• [Exercise directions]
Make an exact transcription of the data below.

• [Records for this task]
==*==

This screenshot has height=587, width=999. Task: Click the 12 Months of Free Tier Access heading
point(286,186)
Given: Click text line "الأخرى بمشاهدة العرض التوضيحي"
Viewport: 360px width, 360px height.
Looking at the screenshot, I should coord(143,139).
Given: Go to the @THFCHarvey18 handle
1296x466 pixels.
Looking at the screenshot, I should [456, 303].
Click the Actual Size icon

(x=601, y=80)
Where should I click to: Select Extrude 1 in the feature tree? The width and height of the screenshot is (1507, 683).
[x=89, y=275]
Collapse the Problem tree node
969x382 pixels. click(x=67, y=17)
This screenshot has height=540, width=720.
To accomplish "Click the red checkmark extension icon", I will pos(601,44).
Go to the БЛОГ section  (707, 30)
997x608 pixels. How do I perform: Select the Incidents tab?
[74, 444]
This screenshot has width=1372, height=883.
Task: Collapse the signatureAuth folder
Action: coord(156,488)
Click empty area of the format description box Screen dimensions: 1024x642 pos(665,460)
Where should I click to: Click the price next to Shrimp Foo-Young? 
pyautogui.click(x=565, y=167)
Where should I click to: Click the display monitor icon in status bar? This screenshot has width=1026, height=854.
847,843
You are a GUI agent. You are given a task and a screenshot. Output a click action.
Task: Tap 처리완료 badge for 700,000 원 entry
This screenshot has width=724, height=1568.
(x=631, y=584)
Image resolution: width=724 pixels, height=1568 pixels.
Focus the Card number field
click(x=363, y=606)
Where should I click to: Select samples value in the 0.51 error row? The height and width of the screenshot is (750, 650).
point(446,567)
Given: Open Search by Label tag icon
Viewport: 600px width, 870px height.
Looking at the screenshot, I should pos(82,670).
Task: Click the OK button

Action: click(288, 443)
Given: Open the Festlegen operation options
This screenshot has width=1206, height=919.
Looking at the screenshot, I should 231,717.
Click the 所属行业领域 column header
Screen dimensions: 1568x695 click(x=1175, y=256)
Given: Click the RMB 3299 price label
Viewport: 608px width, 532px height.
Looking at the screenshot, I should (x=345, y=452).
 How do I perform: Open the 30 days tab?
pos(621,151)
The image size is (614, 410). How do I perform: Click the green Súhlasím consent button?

==*==

• [Exercise response]
This screenshot has height=587, width=999. Task: Click the 12 Months of Free Tier Access heading
point(286,186)
Given: Click text line "الأخرى بمشاهدة العرض التوضيحي"
Viewport: 360px width, 360px height.
Looking at the screenshot, I should coord(143,139).
Given: Go to the @THFCHarvey18 handle
1296x466 pixels.
Looking at the screenshot, I should [456, 303].
Click the Actual Size icon

(x=601, y=80)
Where should I click to: Select Extrude 1 in the feature tree? The width and height of the screenshot is (1507, 683).
[x=89, y=275]
Collapse the Problem tree node
969x382 pixels. click(x=67, y=17)
This screenshot has height=540, width=720.
To accomplish "Click the red checkmark extension icon", I will pos(601,44).
Go to the БЛОГ section  (707, 30)
997x608 pixels. How do I perform: Select the Incidents tab?
[74, 444]
This screenshot has width=1372, height=883.
Task: Collapse the signatureAuth folder
Action: coord(156,488)
Click empty area of the format description box Screen dimensions: 1024x642 pos(665,460)
Where should I click to: Click the price next to Shrimp Foo-Young? 
pyautogui.click(x=565, y=167)
Where should I click to: Click the display monitor icon in status bar? This screenshot has width=1026, height=854.
847,843
You are a GUI agent. You are given a task and a screenshot. Output a click action.
Task: Tap 처리완료 badge for 700,000 원 entry
This screenshot has width=724, height=1568.
(x=631, y=584)
Image resolution: width=724 pixels, height=1568 pixels.
Focus the Card number field
click(x=363, y=606)
Where should I click to: Select samples value in the 0.51 error row? The height and width of the screenshot is (750, 650).
point(446,567)
Given: Open Search by Label tag icon
Viewport: 600px width, 870px height.
Looking at the screenshot, I should pos(82,670).
Task: Click the OK button

Action: click(288, 443)
Given: Open the Festlegen operation options
This screenshot has width=1206, height=919.
Looking at the screenshot, I should 231,717.
Click the 所属行业领域 column header
Screen dimensions: 1568x695 click(x=1175, y=256)
Given: Click the RMB 3299 price label
Viewport: 608px width, 532px height.
Looking at the screenshot, I should (x=345, y=452).
 How do I perform: Open the 30 days tab?
pos(621,151)
The image size is (614, 410). How do I perform: Click the green Súhlasím consent button?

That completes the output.